◆ What the task requires ◆
Quote word for word the part of the data that opens with the line containing "This screenshot has width=1237, height=952." and continues through the end of the data, including both ends.

◆ Data in this exercise ◆
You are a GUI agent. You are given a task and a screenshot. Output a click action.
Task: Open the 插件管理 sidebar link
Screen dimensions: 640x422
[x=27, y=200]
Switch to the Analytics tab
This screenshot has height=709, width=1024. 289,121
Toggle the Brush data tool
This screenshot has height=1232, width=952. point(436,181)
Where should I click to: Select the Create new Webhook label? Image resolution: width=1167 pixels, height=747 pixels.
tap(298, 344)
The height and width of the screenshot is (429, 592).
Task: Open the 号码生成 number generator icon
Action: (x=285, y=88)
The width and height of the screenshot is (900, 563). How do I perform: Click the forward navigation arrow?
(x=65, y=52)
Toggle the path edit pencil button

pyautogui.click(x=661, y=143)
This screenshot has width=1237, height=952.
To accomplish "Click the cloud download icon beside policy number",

◆ Correct output ◆
This screenshot has width=1237, height=952.
To accomplish "Click the cloud download icon beside policy number",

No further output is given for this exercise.